Stored items
# # # #

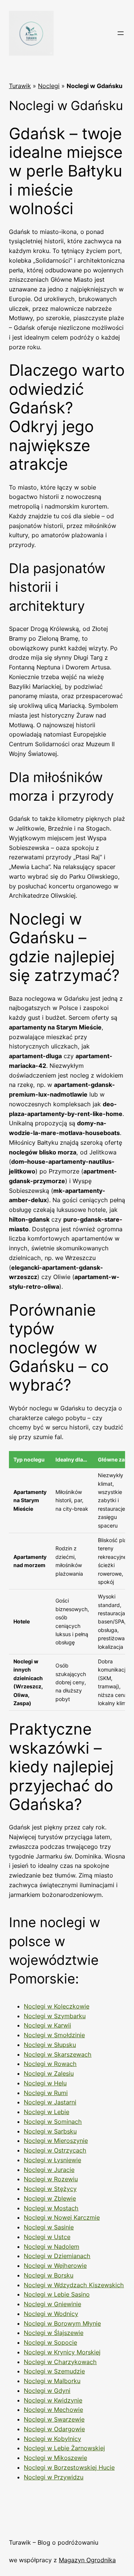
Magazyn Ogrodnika (87, 2560)
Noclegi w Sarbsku (50, 2131)
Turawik (20, 86)
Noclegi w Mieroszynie (56, 2140)
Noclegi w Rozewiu (51, 2179)
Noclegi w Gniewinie (52, 2304)
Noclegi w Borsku (48, 2275)
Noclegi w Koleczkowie (56, 2006)
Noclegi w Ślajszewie (53, 2332)
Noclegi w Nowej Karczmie (62, 2217)
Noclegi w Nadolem (51, 2246)
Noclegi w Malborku (52, 2381)
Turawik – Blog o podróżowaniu (53, 2542)
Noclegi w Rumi (46, 2093)
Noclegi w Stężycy (50, 2188)
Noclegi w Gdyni (47, 2390)
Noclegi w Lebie (46, 2112)
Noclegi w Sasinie (49, 2227)
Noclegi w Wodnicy (51, 2313)
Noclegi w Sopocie (50, 2342)
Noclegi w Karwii (47, 2025)
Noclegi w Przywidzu (53, 2477)
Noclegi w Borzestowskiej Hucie (69, 2467)
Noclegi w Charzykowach (60, 2362)
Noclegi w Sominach (53, 2121)
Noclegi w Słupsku (50, 2044)
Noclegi (49, 86)
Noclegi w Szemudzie (54, 2371)
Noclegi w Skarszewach (58, 2054)
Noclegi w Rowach (50, 2063)
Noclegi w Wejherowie (55, 2265)
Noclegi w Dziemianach (57, 2256)
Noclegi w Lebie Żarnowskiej (64, 2448)
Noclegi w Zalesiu (49, 2073)
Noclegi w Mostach (51, 2208)
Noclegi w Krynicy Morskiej (62, 2352)
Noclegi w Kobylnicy (52, 2438)
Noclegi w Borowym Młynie (62, 2323)
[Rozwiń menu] (120, 33)
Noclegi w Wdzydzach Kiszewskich (74, 2285)
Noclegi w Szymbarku (55, 2016)
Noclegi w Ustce (47, 2237)
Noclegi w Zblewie (50, 2198)
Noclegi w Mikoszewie (55, 2457)
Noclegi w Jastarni (50, 2102)
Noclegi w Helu (45, 2083)
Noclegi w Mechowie (53, 2409)
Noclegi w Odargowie (54, 2429)
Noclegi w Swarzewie (54, 2419)
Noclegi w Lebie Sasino (57, 2294)
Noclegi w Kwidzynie (53, 2400)
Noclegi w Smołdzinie (54, 2035)
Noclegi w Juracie (49, 2169)
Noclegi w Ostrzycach (55, 2150)
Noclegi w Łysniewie (52, 2160)
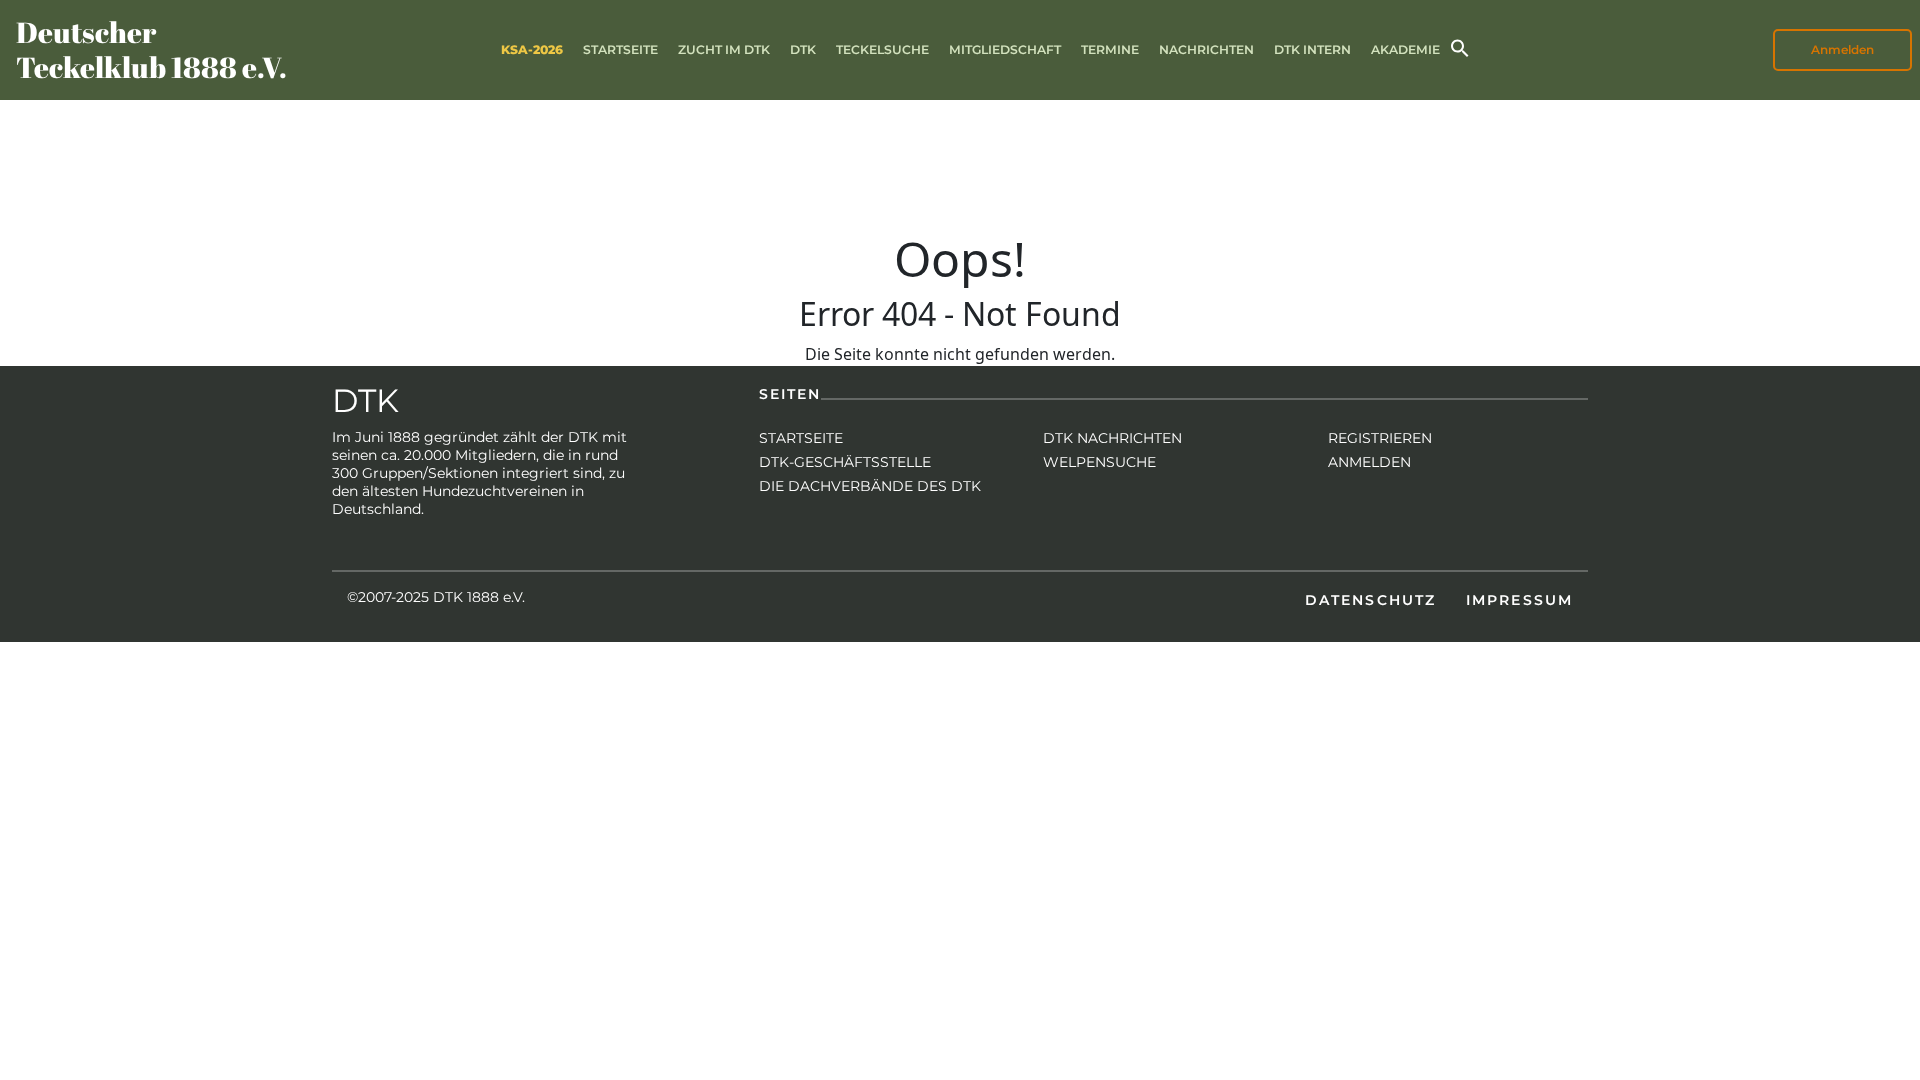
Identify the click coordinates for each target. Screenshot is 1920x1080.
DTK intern (1312, 49)
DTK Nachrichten (1112, 438)
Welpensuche (1099, 462)
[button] (1460, 46)
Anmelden (1369, 462)
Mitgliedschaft (1005, 49)
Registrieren (1380, 438)
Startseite (620, 49)
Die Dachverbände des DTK (870, 486)
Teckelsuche (882, 49)
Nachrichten (1206, 49)
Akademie (1405, 49)
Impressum (1519, 600)
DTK (803, 49)
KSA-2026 (532, 49)
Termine (1110, 49)
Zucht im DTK (724, 49)
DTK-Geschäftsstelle (845, 462)
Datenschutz (1370, 600)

# # # #

Every entry above should be duplicated exactly. Do not include the images.

Magazyn Ogrodnika (87, 2560)
Noclegi w Sarbsku (50, 2131)
Turawik (20, 86)
Noclegi w Mieroszynie (56, 2140)
Noclegi w Rozewiu (51, 2179)
Noclegi w Gniewinie (52, 2304)
Noclegi w Borsku (48, 2275)
Noclegi w Koleczkowie (56, 2006)
Noclegi w Ślajszewie (53, 2332)
Noclegi w Nowej Karczmie (62, 2217)
Noclegi w Nadolem (51, 2246)
Noclegi w Malborku (52, 2381)
Turawik – Blog o podróżowaniu (53, 2542)
Noclegi w Rumi (46, 2093)
Noclegi w Stężycy (50, 2188)
Noclegi w Gdyni (47, 2390)
Noclegi w Lebie (46, 2112)
Noclegi w Sasinie (49, 2227)
Noclegi w Wodnicy (51, 2313)
Noclegi w Sopocie (50, 2342)
Noclegi w Karwii (47, 2025)
Noclegi w Przywidzu (53, 2477)
Noclegi w Borzestowskiej Hucie (69, 2467)
Noclegi w Charzykowach (60, 2362)
Noclegi w Sominach (53, 2121)
Noclegi w Słupsku (50, 2044)
Noclegi (49, 86)
Noclegi w Szemudzie (54, 2371)
Noclegi w Skarszewach (58, 2054)
Noclegi w Rowach (50, 2063)
Noclegi w Wejherowie (55, 2265)
Noclegi w Dziemianach (57, 2256)
Noclegi w Lebie Żarnowskiej (64, 2448)
Noclegi w Zalesiu (49, 2073)
Noclegi w Mostach (51, 2208)
Noclegi w Krynicy Morskiej (62, 2352)
Noclegi w Kobylnicy (52, 2438)
Noclegi w Borowym Młynie (62, 2323)
[Rozwiń menu] (120, 33)
Noclegi w Wdzydzach Kiszewskich (74, 2285)
Noclegi w Szymbarku (55, 2016)
Noclegi w Ustce (47, 2237)
Noclegi w Zblewie (50, 2198)
Noclegi w Mikoszewie (55, 2457)
Noclegi w Jastarni (50, 2102)
Noclegi w Helu (45, 2083)
Noclegi w Mechowie (53, 2409)
Noclegi w Odargowie (54, 2429)
Noclegi w Swarzewie (54, 2419)
Noclegi w Lebie Sasino (57, 2294)
Noclegi w Kwidzynie (53, 2400)
Noclegi w Smołdzinie (54, 2035)
Noclegi w Juracie (49, 2169)
Noclegi w Ostrzycach (55, 2150)
Noclegi w Łysniewie (52, 2160)
Identify the click coordinates for each target. Screenshot is 1920x1080.
DTK intern (1312, 49)
DTK Nachrichten (1112, 438)
Welpensuche (1099, 462)
[button] (1460, 46)
Anmelden (1369, 462)
Mitgliedschaft (1005, 49)
Registrieren (1380, 438)
Startseite (620, 49)
Die Dachverbände des DTK (870, 486)
Teckelsuche (882, 49)
Nachrichten (1206, 49)
Akademie (1405, 49)
Impressum (1519, 600)
DTK (803, 49)
KSA-2026 (532, 49)
Termine (1110, 49)
Zucht im DTK (724, 49)
DTK-Geschäftsstelle (845, 462)
Datenschutz (1370, 600)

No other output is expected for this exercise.